Housing starts and permits inched up in March due to a boost from multifamily homes, beating market forecasts for significant declines in both series.
New residential starts rose 0.3% on the month to a 1.79 million annualized rate, the highest since 2006. Building permits, an indicator of future starts, climbed 0.4% to an annualized 1.87 million.
With backlogs remaining high, we should expect housing supply to stay above the pre-pandemic level of the 1.5 million annualized rate in the coming months. That said, rapidly rising mortgage rates as a result of the Federal Reserve’s plan for multiple 50-basis-point rate hikes starting in May and declining demand due to elevated prices will certainly slow supply.
The early sign for such a slowdown showed up in the March report as starts and permits for single family homes—which account for about 60% of the total monthly housing supply—fell sharply, by 1.7% and 4.8%, respectively.
Falling demand and rising supply in recent months suggest that the housing imbalance is shrinking, yet it does not mean that the housing shortage issue is going away any time soon as millions of Americans have been pushed out due to unaffordable prices.

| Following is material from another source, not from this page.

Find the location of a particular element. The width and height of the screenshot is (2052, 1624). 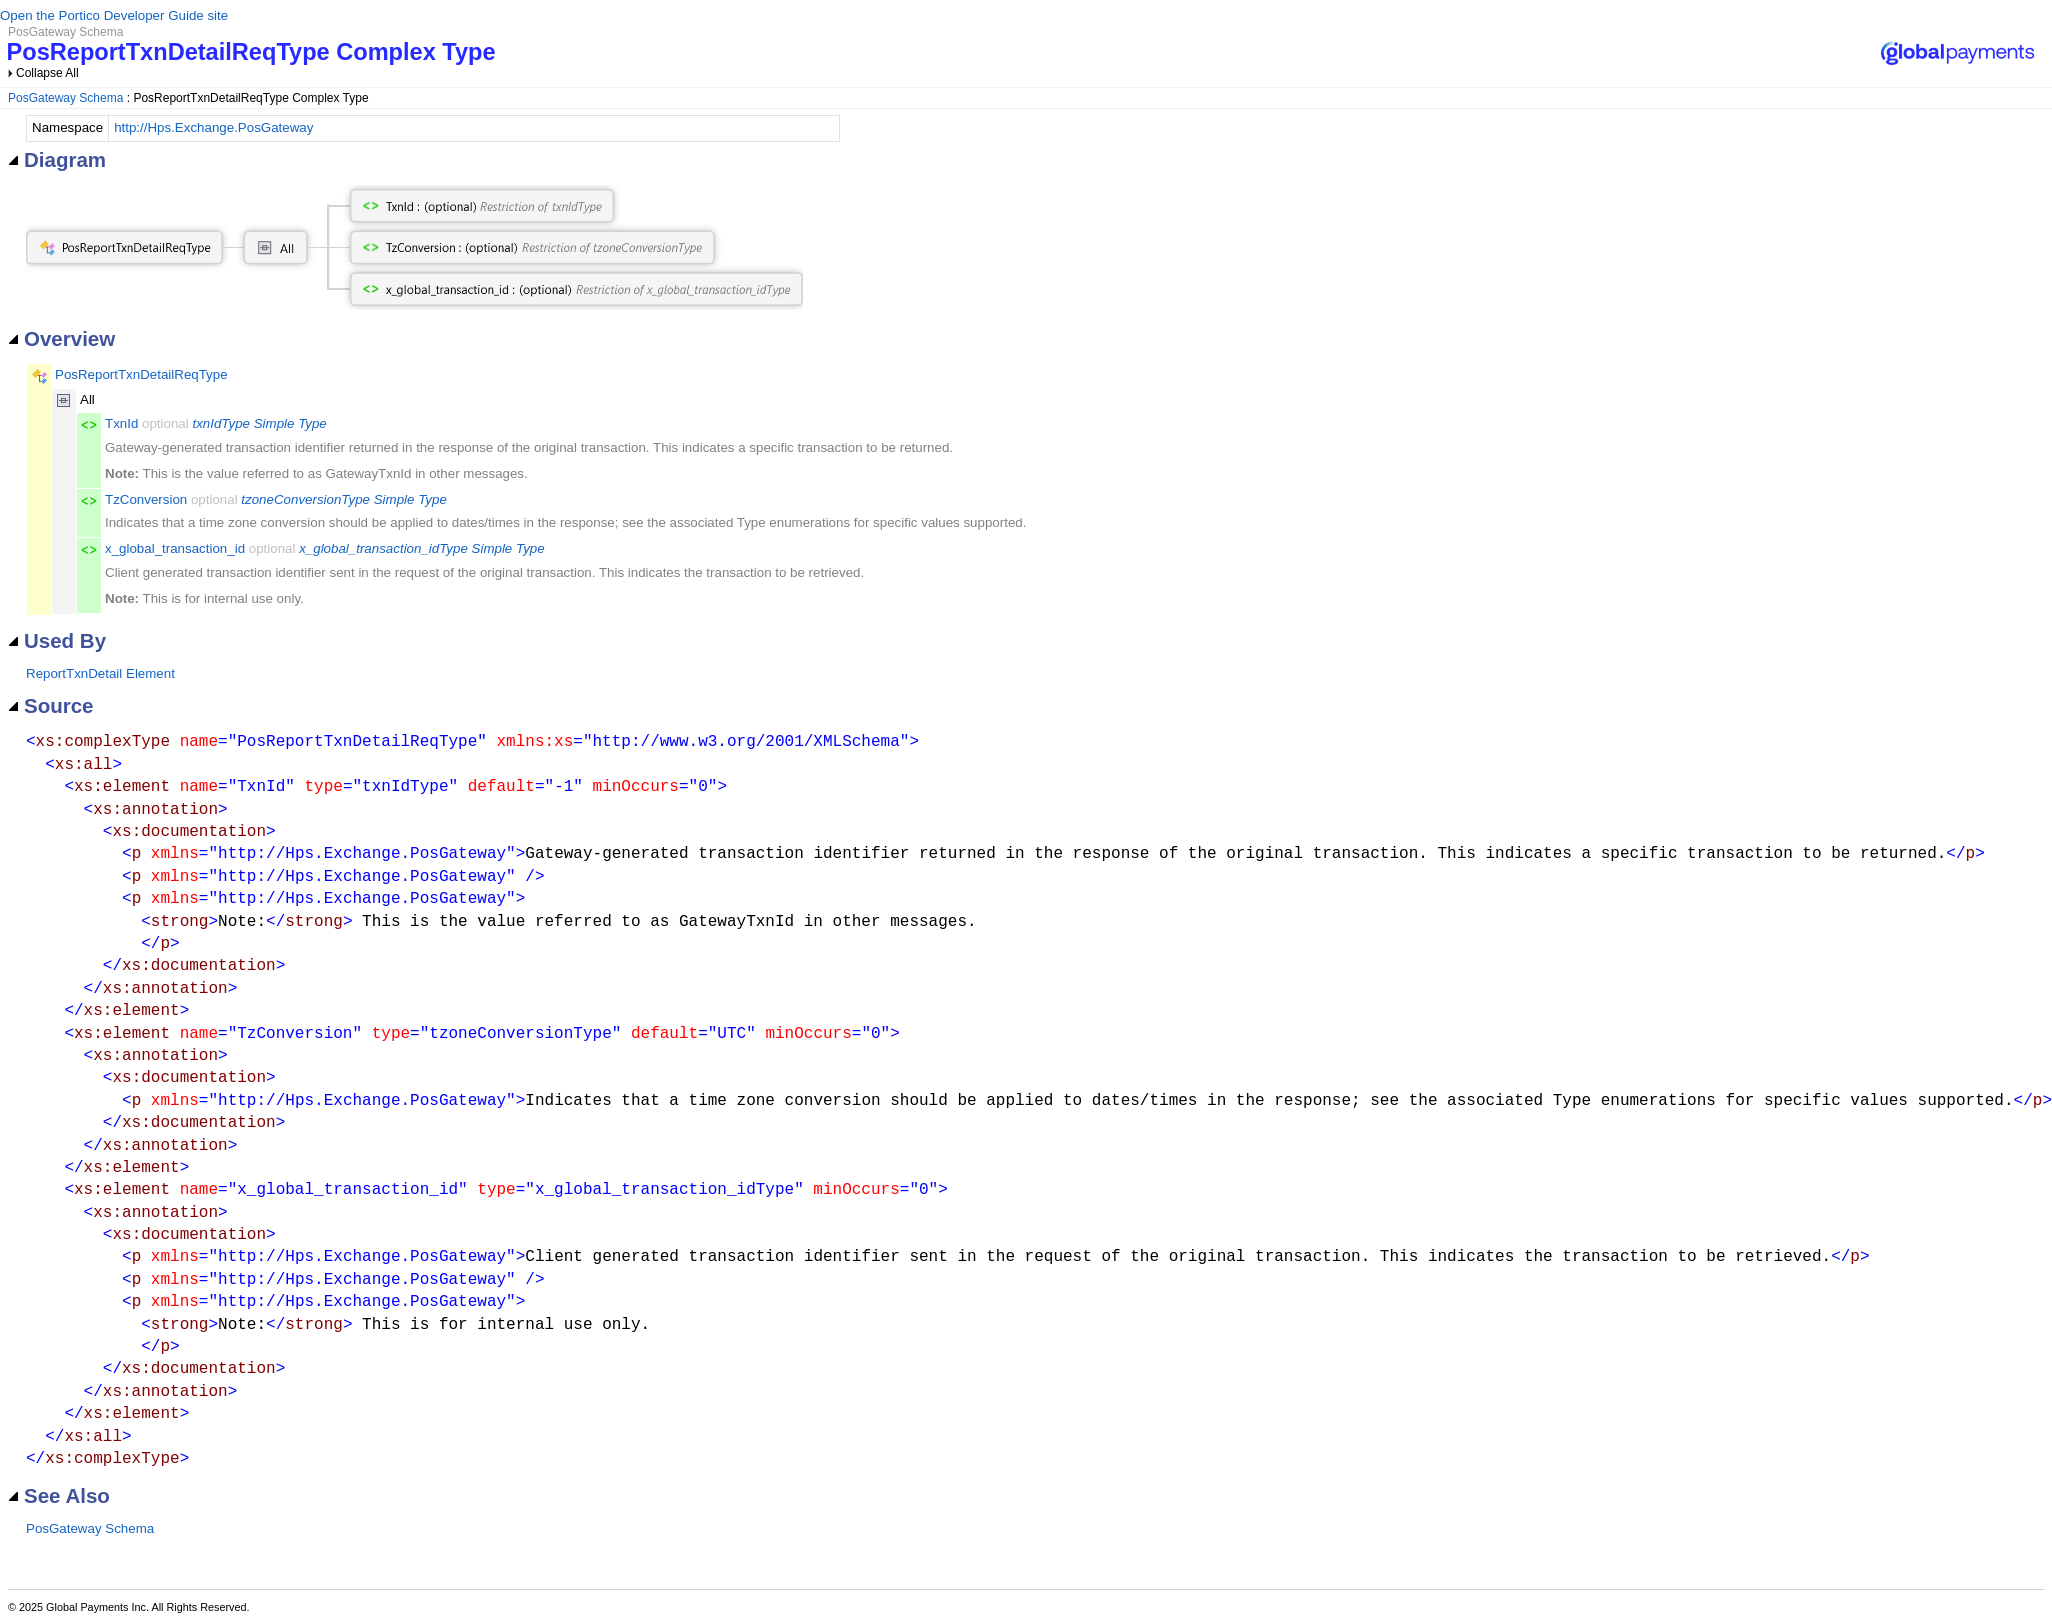

TzConversion is located at coordinates (146, 499).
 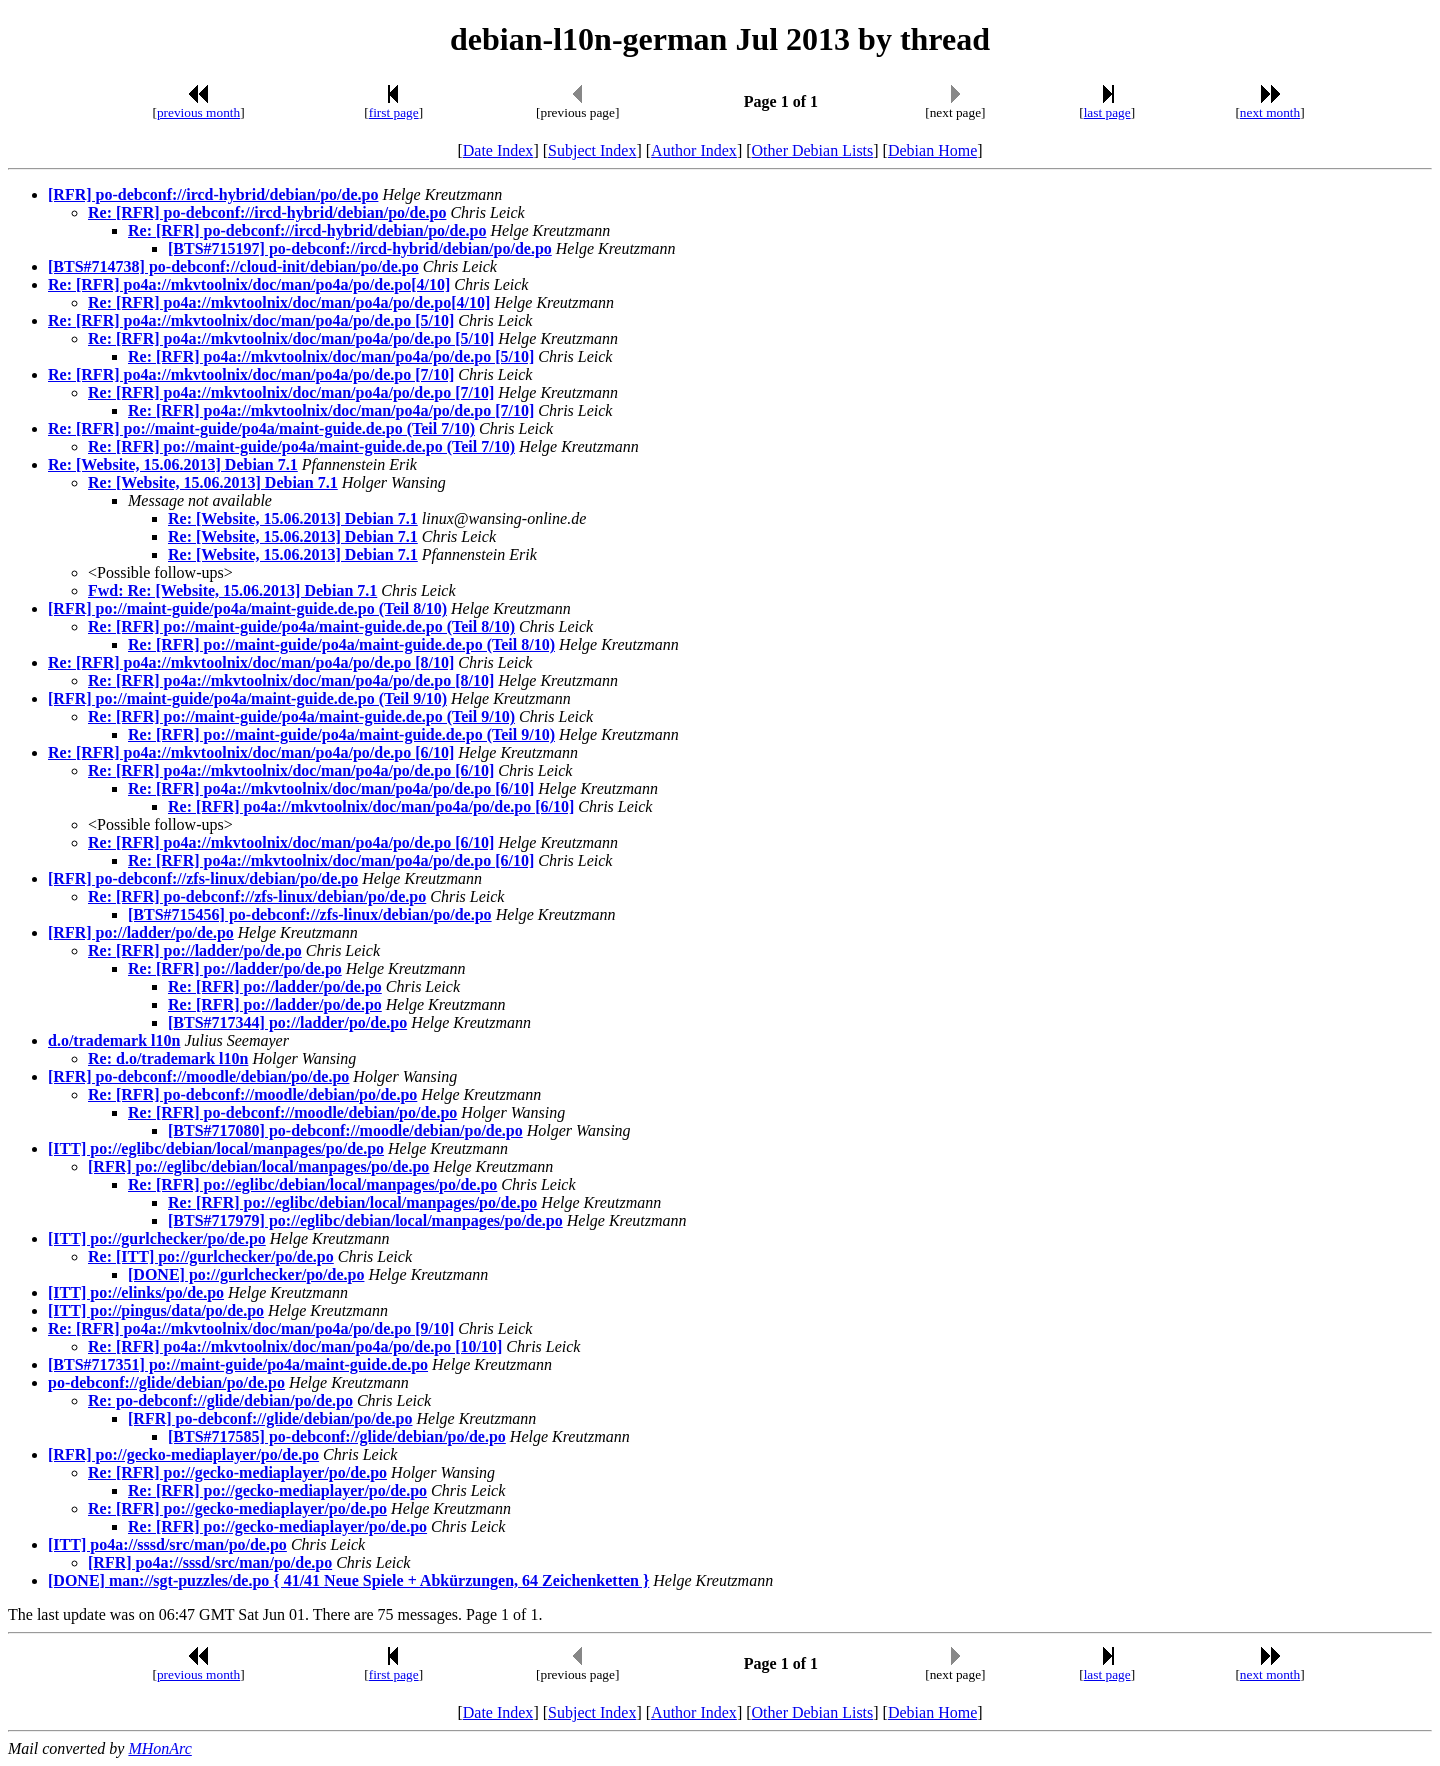 I want to click on Fwd: Re: [Website, 15.06.2013] Debian 7.1, so click(x=232, y=590).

Beneath the headline, the number of houses under construction rose steadily at 2.3% in March while the number of completions dropped 4.5%. Permits that have not yet been started increased by 2.9% on the month.
The takeaway
The Fed’s unanticipated impact on spurring the housing market, which was depressed for about 10 years because of the Great Financial Crisis, will likely end this year as interest rates are being brought back to neutral.
Last week saw the mortgage rate hit 5% for the first time since 2011, according to data from Freddie Mac.
With millions of homes short, the government will need to step in more quickly to alleviate the spillover effect on the shelter component of inflation, which has seen housing and rental prices soaring persistently.